The increase in attacks worldwide is hard to measure, because many cases go unreported, said Larissa Fast, a researcher at the University of Manchester in England who leads a project tracking attacks on health care workers. “We do have numbers, but we know they are not reflective of the true reality.”
The reasons for the attacks vary. Fear is a major player. And rumors from assertions that health care workers are spreading the virus to misinformation about causes or treatments can contribute to violence, Fast said.
Lies have an effect even in the U.K., where people across the country stand on their porches and balconies every Thursday to applaud health care workers for fighting the pandemic. Susan Masters, director of nursing, policy and practice at Britain’s Royal College of Nursing, tweeted in March: “I hear from community nurses that they are being heckled at and verbally abused in the street and called ‘disease spreaders.'”
An ambulance authority in the U.K. launched an online campaign condemning the assaults as #unacceptable.
The agency, the South Western Ambulance Service, said it recorded a 16 percent increase in violence against its paramedics and other health care workers in the last year through April compared with the same period the previous year — although it has not looked specifically at the number of pandemic-related incidents.
Most recently, a 43-year-old man in Stroud, about 100 miles west of London, was sentenced to 20 weeks in jail for threatening a paramedic and then coughing in his face, police said last month.
Attacking health care workers is not new, Fast said. Violence is often directed at health care workers in war to prevent certain groups from getting care.
Last week, gunmen stormed a hospital operated by Doctors Without Borders in Kabul, Afghanistan. The Taliban has denied responsibility for the attack, and the Islamic State terrorist group has remained silent.
The International Committee of the Red Cross says reports have emerged of incidents not just in conflict zones but also on public transportation and even in the homes of health care workers.
Annette Kennedy, president of the International Council of Nurses, said in a statement last week: “Stigmatization and violence against nurses and other health workers in some countries is shocking; the only response is zero-tolerance.”
Andrea Melissa Peniche Kantun, 27, a secretary at a public-run hospital in Mérida, Mexico, said she’s worried for her mother, Ligia Esther Kantun, 59 — “the person that I love most” — who is a nurse at the hospital. She was attacked April 8 when she stopped to buy water.

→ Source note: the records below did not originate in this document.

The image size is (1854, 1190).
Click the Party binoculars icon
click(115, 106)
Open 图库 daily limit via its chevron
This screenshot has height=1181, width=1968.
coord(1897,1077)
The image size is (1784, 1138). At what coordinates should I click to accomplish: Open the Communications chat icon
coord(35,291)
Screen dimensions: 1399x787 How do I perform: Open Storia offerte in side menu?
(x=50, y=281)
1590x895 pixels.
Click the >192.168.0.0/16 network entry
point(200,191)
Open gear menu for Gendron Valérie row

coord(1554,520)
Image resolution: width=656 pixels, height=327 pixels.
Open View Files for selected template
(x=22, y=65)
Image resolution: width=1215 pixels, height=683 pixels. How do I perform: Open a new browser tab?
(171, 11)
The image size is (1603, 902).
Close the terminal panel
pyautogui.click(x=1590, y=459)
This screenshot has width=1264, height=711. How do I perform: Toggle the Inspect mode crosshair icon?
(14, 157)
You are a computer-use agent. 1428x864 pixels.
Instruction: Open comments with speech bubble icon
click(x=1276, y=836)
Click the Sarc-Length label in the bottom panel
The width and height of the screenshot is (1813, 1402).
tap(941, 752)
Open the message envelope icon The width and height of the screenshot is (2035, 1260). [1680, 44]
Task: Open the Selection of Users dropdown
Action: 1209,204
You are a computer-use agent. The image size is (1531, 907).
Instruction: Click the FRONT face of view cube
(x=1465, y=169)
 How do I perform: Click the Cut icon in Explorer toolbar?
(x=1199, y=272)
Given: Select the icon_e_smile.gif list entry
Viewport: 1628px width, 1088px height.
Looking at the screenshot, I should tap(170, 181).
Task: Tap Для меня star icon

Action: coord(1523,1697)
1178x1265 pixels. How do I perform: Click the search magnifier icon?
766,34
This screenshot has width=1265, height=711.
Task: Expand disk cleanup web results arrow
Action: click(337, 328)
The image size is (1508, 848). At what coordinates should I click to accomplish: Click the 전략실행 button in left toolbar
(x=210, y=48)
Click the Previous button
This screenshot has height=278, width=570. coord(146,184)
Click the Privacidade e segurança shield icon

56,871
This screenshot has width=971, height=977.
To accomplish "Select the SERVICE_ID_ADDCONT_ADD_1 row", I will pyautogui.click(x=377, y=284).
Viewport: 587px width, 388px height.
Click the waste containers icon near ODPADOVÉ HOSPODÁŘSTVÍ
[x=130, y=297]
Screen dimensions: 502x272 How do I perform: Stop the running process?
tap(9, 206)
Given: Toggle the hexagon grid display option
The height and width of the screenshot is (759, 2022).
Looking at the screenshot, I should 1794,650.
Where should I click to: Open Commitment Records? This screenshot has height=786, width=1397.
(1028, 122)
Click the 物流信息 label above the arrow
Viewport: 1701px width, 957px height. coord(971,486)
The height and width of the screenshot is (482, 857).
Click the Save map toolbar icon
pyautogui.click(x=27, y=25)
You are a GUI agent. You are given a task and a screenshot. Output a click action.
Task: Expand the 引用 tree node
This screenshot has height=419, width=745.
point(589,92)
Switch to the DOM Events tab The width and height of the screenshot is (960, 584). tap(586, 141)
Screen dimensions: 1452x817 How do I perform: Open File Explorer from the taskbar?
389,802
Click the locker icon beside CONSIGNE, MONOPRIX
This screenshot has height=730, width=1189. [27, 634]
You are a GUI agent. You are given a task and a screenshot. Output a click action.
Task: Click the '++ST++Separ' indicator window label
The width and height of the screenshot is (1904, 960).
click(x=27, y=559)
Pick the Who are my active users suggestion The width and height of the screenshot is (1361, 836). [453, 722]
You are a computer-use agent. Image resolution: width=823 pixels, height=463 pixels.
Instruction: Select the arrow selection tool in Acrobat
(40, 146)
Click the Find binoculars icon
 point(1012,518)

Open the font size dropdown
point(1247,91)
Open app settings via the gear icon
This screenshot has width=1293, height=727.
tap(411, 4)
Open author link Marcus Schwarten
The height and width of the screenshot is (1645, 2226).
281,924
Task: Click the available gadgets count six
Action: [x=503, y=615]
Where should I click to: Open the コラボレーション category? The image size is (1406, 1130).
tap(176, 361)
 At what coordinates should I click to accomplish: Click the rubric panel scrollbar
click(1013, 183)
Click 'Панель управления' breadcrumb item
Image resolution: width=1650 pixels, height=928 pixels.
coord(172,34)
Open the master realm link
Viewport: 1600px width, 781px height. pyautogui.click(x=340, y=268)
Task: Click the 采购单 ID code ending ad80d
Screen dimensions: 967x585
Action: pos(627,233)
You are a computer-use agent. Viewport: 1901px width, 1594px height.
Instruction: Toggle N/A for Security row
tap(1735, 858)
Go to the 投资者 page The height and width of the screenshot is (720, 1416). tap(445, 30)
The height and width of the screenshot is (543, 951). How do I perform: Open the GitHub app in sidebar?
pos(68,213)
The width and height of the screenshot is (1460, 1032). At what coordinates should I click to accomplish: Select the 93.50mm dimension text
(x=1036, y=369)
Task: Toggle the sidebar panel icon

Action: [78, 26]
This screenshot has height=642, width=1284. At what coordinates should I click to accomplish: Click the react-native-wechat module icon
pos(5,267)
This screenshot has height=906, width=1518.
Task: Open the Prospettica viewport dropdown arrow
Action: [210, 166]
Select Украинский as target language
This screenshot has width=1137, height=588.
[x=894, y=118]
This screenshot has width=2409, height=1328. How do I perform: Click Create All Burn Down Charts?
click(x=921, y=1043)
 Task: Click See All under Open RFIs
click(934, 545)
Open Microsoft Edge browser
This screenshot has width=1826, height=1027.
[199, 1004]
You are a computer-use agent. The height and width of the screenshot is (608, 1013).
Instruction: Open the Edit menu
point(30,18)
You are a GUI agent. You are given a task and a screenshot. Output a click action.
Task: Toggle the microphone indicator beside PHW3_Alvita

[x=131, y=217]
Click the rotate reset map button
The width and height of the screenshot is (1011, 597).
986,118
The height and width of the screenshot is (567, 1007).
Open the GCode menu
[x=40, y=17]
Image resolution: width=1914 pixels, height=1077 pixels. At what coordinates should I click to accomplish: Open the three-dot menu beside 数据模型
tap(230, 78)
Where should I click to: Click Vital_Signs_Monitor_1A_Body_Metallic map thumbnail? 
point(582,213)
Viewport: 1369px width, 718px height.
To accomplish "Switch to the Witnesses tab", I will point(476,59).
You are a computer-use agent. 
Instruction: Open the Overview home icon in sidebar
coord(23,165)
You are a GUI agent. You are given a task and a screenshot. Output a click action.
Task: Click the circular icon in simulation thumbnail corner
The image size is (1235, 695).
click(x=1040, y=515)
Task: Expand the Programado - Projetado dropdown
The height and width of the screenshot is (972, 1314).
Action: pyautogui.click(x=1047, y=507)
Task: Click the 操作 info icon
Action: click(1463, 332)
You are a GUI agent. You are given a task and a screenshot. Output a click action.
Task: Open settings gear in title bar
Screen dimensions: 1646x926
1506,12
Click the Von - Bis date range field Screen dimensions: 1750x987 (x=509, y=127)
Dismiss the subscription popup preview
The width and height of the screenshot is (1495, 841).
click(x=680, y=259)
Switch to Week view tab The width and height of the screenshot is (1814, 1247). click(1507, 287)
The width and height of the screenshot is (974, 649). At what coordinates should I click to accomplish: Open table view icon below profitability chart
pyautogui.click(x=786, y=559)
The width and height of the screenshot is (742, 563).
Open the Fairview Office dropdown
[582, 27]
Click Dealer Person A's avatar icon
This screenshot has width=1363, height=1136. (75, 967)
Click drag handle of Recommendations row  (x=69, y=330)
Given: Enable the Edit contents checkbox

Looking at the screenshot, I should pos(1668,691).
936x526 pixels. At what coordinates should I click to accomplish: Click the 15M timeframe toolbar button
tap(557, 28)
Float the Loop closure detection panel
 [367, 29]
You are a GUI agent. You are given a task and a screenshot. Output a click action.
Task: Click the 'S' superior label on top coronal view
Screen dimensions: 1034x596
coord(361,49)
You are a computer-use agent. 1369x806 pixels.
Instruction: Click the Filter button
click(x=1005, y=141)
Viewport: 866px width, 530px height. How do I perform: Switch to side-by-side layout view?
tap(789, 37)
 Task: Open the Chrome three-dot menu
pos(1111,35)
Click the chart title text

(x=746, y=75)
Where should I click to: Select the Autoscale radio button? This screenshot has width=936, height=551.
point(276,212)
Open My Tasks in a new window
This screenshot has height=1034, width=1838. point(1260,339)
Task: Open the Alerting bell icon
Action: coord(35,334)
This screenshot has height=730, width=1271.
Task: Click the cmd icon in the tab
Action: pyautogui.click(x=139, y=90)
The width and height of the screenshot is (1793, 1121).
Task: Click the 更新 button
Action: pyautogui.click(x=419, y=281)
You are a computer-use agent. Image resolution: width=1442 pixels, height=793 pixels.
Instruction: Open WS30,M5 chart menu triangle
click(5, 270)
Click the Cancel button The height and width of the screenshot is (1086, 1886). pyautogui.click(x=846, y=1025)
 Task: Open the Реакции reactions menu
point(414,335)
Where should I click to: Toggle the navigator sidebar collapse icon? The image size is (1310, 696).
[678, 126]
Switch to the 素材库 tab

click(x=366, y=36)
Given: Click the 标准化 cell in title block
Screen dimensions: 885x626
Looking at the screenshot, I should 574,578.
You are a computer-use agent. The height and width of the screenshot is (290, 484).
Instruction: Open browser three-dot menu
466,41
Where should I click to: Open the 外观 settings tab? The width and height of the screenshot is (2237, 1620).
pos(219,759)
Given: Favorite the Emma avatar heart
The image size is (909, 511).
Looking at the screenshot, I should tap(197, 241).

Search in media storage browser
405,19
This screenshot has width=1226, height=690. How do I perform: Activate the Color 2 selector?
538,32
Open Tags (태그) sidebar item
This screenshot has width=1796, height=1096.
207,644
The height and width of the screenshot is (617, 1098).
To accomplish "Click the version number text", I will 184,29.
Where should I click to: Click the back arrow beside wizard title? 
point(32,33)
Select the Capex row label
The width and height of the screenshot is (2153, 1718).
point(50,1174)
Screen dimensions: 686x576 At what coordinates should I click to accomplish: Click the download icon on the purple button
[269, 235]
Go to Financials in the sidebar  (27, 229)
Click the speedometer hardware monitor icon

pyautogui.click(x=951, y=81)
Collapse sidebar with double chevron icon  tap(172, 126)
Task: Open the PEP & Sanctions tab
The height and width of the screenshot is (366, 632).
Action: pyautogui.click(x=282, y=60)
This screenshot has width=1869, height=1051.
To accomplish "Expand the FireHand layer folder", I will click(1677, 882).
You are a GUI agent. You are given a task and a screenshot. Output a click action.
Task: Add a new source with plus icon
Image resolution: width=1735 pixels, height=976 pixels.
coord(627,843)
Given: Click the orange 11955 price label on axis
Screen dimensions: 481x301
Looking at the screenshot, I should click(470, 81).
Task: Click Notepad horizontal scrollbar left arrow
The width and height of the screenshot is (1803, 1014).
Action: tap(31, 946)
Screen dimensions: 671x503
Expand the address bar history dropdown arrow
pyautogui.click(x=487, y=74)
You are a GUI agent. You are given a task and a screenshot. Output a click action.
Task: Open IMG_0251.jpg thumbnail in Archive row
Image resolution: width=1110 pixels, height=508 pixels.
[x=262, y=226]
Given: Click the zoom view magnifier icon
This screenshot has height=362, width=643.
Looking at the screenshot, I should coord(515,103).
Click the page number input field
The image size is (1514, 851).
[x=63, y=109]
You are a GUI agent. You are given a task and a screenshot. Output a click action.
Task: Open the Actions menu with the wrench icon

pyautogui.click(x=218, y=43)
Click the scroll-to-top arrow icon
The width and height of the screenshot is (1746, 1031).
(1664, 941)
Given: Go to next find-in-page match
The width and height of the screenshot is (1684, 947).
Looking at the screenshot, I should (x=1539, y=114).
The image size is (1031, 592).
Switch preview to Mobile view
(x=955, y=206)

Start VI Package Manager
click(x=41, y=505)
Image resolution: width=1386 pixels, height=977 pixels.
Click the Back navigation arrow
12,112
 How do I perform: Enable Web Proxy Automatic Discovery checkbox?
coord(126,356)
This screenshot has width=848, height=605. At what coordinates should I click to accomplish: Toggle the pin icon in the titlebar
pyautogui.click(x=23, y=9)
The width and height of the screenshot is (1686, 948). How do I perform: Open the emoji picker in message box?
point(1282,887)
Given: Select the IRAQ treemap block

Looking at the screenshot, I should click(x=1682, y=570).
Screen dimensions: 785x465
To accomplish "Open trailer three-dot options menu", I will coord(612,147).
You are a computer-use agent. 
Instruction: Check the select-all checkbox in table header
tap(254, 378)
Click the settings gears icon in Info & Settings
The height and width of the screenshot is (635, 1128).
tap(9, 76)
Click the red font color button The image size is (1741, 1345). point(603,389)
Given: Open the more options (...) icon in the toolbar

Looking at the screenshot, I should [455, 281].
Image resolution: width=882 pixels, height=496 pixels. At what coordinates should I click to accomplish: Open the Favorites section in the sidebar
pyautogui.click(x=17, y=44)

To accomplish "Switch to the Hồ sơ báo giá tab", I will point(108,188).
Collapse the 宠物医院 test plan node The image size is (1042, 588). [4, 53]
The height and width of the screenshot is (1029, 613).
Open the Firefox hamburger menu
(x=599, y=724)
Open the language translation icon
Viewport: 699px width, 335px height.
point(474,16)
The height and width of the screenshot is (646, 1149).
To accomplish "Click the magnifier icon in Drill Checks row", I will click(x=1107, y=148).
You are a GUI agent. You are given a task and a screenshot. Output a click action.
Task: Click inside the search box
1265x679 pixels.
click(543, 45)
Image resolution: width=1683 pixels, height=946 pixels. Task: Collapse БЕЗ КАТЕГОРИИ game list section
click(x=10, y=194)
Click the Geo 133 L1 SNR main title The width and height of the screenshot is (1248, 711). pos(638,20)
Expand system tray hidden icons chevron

“When she got out of her vehicle … a man in a black car passed by and threw boiling coffee on her back,” Kantun said.
The assailant has not been found.
Although the injuries were minor, Kantun said, her mother is now afraid to wear her uniform outside the hospital.
And she was relatively lucky. Some of the dozens of health care workers who have been attacked in Mexico in recent weeks have had bleach thrown at them. In one case, three female medical workers were found killed, according to the newspaper El Universal.
That prompted Mexico’s National Union of Social Security Workers, which represents health care workers, to call for improved security.
“Nobody, absolutely nobody, should violate the integrity of health workers in any circumstance, and even less in the middle of a health emergency like we are living with COVID-19,” Dr. Arturo Olivares Cerda, secretary general of the union, said in a statement.
Kantun said that if she had the opportunity to speak to the man who injured her mother, she would want to make him and others like him understand the damage they are doing.
“Today the medical and nursing staff are fighting to save us. They are risking their lives and their families to save yours,” she said. “We owe thanks and respect to everyone who is working in a hospital.”